━━━━━ The data ━━━━━

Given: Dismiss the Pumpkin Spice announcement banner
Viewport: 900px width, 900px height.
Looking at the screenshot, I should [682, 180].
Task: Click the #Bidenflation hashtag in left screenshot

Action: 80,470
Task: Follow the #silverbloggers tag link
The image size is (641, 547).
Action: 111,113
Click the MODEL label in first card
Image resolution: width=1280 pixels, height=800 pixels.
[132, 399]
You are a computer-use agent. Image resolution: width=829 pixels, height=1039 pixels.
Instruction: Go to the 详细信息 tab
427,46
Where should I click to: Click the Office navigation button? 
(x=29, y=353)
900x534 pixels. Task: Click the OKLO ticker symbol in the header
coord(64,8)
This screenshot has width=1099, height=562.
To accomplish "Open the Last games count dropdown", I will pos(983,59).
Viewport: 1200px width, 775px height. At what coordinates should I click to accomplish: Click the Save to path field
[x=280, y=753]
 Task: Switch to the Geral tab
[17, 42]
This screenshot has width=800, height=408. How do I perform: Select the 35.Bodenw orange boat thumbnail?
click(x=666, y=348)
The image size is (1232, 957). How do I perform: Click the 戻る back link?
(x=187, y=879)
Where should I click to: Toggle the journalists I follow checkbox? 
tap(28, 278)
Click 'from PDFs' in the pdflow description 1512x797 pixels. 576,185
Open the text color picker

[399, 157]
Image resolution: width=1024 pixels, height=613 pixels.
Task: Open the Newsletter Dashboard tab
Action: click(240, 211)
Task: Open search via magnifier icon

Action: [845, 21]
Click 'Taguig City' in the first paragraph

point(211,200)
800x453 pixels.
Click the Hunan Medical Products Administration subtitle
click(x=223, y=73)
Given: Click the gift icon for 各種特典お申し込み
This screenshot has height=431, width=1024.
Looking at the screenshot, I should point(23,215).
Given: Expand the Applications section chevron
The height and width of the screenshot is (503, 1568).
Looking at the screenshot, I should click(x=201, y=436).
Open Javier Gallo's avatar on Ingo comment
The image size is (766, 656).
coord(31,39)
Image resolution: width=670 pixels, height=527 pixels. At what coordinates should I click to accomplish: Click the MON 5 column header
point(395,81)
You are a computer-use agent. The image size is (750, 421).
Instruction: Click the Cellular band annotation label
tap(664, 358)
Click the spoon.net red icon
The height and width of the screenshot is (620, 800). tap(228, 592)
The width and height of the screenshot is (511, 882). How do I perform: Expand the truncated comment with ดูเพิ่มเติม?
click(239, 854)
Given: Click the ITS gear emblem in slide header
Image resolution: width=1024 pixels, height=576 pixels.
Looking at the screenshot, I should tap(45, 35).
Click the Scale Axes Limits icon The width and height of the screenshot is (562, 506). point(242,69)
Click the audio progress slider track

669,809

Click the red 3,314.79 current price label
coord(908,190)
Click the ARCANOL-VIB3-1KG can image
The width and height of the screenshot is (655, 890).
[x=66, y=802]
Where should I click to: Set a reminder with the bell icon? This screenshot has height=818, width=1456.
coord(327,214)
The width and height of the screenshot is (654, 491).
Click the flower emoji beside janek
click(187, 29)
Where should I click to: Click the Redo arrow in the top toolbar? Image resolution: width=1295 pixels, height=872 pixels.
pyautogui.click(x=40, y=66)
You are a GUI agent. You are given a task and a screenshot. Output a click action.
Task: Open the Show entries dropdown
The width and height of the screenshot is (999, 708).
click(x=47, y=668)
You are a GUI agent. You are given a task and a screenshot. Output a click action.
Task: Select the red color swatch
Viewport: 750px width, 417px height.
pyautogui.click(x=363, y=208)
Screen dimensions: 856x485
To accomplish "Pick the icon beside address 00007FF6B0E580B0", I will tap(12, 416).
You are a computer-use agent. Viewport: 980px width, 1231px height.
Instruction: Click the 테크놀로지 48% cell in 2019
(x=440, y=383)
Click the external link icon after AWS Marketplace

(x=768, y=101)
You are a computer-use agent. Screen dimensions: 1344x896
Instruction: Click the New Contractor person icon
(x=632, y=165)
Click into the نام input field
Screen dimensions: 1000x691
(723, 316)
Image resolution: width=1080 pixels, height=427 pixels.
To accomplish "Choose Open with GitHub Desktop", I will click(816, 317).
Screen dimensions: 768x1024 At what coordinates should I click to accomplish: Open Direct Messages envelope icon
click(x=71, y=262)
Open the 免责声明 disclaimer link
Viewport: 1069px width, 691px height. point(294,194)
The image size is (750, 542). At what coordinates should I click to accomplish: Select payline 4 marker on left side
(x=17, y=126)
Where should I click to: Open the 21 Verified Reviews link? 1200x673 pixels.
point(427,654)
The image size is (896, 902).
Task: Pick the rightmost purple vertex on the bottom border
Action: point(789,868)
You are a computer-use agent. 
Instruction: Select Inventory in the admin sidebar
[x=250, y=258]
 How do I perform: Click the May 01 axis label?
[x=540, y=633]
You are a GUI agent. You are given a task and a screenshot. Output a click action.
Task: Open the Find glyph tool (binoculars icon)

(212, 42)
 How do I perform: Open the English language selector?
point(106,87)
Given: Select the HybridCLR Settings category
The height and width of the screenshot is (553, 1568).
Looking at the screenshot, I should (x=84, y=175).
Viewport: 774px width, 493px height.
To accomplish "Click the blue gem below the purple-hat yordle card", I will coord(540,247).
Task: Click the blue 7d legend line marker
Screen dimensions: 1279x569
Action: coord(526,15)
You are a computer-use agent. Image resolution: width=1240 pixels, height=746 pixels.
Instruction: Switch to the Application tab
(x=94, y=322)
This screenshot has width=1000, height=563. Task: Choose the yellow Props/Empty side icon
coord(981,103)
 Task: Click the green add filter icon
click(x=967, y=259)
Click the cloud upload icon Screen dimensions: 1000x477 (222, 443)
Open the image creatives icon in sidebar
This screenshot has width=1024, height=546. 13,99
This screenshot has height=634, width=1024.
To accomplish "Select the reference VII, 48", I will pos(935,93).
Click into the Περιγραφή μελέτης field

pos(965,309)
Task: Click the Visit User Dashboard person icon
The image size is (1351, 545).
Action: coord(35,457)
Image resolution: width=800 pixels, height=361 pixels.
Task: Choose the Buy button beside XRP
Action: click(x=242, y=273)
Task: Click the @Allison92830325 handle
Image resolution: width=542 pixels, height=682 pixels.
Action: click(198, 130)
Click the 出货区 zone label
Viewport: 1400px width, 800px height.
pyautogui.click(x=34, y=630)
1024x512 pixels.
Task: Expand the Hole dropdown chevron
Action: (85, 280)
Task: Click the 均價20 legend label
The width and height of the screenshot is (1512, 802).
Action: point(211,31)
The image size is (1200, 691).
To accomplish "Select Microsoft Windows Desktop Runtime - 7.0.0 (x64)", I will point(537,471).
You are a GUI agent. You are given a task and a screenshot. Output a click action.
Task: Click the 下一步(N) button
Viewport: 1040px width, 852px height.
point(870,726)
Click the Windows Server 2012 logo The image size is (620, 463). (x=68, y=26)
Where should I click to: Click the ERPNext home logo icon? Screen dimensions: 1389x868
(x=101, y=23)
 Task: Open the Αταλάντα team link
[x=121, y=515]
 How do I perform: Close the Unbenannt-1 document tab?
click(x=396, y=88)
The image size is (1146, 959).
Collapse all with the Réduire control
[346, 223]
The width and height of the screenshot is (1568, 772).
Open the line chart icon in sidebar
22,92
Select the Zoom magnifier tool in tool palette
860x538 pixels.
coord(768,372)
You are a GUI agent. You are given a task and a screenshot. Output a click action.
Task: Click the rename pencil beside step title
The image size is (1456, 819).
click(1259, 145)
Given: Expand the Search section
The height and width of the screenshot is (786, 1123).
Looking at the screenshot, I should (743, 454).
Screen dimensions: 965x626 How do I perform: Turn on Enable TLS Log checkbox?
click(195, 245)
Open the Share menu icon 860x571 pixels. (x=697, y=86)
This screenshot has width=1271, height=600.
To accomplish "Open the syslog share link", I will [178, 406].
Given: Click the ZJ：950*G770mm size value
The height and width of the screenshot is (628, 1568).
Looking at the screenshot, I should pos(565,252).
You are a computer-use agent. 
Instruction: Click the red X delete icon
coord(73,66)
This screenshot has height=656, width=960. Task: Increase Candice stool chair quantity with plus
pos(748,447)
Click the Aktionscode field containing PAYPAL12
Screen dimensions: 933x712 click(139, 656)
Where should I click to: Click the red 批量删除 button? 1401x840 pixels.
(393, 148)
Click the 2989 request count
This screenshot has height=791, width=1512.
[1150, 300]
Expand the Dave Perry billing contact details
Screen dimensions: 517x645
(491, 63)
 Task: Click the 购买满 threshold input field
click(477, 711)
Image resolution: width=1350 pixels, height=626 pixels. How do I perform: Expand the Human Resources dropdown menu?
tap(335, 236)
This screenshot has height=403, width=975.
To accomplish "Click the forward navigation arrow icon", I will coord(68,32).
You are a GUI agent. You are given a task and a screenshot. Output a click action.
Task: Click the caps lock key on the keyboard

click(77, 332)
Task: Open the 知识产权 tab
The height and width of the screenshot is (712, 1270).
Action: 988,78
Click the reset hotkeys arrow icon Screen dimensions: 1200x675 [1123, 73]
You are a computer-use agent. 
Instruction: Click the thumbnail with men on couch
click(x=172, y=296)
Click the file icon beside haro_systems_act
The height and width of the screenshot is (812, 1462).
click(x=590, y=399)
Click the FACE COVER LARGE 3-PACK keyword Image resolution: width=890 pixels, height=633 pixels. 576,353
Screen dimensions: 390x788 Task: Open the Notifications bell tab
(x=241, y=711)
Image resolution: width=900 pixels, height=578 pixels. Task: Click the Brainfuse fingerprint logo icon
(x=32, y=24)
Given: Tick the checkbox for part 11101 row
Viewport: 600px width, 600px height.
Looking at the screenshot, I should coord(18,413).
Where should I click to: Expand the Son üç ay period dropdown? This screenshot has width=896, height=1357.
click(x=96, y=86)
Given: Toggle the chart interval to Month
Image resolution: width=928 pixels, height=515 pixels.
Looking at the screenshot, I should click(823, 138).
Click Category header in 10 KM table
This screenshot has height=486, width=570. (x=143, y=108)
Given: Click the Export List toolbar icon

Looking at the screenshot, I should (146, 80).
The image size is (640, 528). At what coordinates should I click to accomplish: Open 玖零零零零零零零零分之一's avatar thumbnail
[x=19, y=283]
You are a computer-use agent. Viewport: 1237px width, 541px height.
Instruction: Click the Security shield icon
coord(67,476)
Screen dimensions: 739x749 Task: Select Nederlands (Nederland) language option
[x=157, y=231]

━━━━━

# Brief
In the entries above, find the line with "This screenshot has height=403, width=975." and the line with "Task: Open the 知识产权 tab", then restate word for word both of them and every line between, with nothing more.

# Answer to this task
This screenshot has height=403, width=975.
To accomplish "Click the forward navigation arrow icon", I will coord(68,32).
You are a GUI agent. You are given a task and a screenshot. Output a click action.
Task: Click the caps lock key on the keyboard

click(77, 332)
Task: Open the 知识产权 tab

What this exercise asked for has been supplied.